Subsequent amendments have included the Hazardous Substances and New Organisms (Stockholm Convention) Amendment Act 2003 (2003 No 37), the Hazardous Substances and New Organisms (Approvals and Enforcement) Amendment Act 2005 (2005 No 123), a 2007 amendment updating container, tracking, and fireworks provisions, the Hazardous Substances and New Organisms Amendment Act 2010 (2010 No 18), and the Hazardous Substances and New Organisms Amendment Act 2015 (2015 No 72).

Two further reform processes were under way as of mid-2026:

- The Gene Technology Bill, introduced in 2024, proposes to remove gene technology and GMO regulation from the HSNO Act entirely and establish a separate, standalone regulatory regime with its own regulator within the EPA. The Gene Technology Bill 2024 proposes to remove much of the guardrails around GMOs the HSNO Act manages. The HSNO Act largely maintained New Zealand's GE free status, yet the proposed Gene Technology Bill seeks to change New Zealand GMO legislation to have one of the weakest observations of the precautionary principle in the world and as such it has faced strong opposition, with genetic engineering experts commenting that it is unscientific, New Zealand industries disagreeing on its principles, and it having general unpopularity amongst New Zealanders with 15,000 Parliamentary submissions made with the majority disapproving.
- The Hazardous Substances and New Organisms Amendment Bill (304–1), introduced in 2026, proposes to "streamline" approval pathways for hazardous substances and new organisms more broadly.

== Controversies ==

=== The Royal Commission and the GMO moratorium (2000–2003) ===
Genetic modification became one of the most contested applications of the HSNO Act soon after it came into force. A voluntary moratorium on new GMO approvals was maintained while a government-appointed Royal Commission on Genetic Modification, chaired by Thomas Eichelbaum, examined the issue; its 2001 report concluded that New Zealand should keep its options open by allowing genetic modification to proceed under caution rather than adopting an outright ban, a "proceed with caution" position that has remained the broad basis of New Zealand's approach since.

=== "Corngate" (2002) ===
The HSNO Act's approval regime became a flashpoint in the 2002 general election, when investigative journalist Nicky Hager's book Seeds of Distrust alleged that a shipment of corn seed contaminated with genetically modified material had been imported and sown without adequate disclosure; a controversy that became known as "Corngate." A televised interview between Prime Minister Helen Clark and journalist John Campbell over the allegations became one of the defining moments of that election campaign, and the episode is frequently cited as illustrative of how politically contentious GMO regulation under the Act became in New Zealand.
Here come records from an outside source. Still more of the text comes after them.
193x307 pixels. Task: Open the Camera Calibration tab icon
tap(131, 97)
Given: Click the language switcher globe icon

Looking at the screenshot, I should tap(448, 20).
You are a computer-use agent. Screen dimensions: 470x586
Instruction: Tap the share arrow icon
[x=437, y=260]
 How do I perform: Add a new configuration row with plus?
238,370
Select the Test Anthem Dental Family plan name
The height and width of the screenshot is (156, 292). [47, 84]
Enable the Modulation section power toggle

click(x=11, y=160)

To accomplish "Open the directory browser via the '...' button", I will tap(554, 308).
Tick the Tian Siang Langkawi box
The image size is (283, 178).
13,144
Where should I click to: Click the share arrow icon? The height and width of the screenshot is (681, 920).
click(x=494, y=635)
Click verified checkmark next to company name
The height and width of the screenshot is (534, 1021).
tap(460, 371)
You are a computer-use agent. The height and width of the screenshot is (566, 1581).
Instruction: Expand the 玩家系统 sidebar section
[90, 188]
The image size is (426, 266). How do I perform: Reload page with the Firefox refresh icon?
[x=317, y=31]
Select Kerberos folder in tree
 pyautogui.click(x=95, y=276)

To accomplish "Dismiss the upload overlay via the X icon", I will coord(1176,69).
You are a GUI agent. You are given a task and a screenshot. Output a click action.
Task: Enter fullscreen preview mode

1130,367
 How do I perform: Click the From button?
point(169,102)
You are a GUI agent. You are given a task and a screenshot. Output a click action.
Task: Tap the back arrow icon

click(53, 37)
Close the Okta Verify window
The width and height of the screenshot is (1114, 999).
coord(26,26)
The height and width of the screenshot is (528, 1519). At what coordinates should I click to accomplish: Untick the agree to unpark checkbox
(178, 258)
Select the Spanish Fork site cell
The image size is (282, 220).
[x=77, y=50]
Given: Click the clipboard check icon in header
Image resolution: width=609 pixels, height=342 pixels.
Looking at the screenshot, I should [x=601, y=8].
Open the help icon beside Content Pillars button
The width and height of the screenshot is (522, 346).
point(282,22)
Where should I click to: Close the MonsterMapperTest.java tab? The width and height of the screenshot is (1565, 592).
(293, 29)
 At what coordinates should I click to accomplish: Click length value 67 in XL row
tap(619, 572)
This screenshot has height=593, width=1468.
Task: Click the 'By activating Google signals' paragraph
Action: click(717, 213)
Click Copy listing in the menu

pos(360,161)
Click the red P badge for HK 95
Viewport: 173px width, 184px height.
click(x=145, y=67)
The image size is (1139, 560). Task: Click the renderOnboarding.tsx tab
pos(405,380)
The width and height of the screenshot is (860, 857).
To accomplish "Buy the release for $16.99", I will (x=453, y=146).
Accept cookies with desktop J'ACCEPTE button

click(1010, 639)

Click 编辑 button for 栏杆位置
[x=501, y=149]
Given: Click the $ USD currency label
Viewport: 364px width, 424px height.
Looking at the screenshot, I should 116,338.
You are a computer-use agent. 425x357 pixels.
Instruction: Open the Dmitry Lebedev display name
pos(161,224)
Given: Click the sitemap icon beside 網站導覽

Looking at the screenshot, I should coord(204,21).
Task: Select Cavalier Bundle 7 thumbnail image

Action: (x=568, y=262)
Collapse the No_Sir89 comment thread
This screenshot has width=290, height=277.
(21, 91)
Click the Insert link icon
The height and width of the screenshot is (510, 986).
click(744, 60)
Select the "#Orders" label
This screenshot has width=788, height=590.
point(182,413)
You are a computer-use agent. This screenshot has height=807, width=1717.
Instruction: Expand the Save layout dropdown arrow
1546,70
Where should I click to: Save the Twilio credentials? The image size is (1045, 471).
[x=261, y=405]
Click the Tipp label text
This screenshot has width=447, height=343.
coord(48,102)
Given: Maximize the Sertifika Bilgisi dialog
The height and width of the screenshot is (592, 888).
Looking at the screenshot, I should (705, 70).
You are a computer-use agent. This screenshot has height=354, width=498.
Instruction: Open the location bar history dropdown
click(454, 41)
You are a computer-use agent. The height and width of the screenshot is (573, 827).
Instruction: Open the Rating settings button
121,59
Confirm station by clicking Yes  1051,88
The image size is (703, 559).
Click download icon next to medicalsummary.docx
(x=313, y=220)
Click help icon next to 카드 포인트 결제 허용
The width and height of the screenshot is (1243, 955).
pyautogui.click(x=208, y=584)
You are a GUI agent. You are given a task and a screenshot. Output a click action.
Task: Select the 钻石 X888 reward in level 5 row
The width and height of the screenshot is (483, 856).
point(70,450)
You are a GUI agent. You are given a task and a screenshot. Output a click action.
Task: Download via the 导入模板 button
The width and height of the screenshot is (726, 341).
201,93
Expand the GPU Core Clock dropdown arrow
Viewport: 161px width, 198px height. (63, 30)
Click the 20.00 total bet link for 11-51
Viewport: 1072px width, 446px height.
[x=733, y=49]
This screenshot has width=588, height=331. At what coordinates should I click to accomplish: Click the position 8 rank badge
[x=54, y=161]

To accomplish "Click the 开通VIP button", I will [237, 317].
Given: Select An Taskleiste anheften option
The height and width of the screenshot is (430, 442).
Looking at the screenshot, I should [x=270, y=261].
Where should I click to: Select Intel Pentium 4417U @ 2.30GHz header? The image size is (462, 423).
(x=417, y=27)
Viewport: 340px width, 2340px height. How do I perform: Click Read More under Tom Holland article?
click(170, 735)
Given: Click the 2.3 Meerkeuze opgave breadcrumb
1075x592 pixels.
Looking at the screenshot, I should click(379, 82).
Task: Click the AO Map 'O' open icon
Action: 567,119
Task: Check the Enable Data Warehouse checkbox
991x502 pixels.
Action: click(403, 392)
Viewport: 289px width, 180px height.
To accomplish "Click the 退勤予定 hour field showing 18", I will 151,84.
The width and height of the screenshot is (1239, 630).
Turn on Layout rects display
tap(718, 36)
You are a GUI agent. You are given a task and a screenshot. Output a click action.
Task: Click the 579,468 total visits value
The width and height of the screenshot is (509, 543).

=== Refining the HSNO Act to account for new gene-editing technologies ===
From around 2018, some scientists and a government minister argued that the Act's approval framework designed before the development of new genomic techniques, such as the so-called, precision gene-editing technique, CRISPR-Cas, made it practically very difficult to gain approval for gene-edited organisms and left New Zealand without a clear regulatory pathway for such technologies. Others, including organic-sector and environmental groups, have argued that the Act's precautionary, case-by-case approach protects New Zealand's reputation for GMO-free agriculture and food exports, and should be preserved.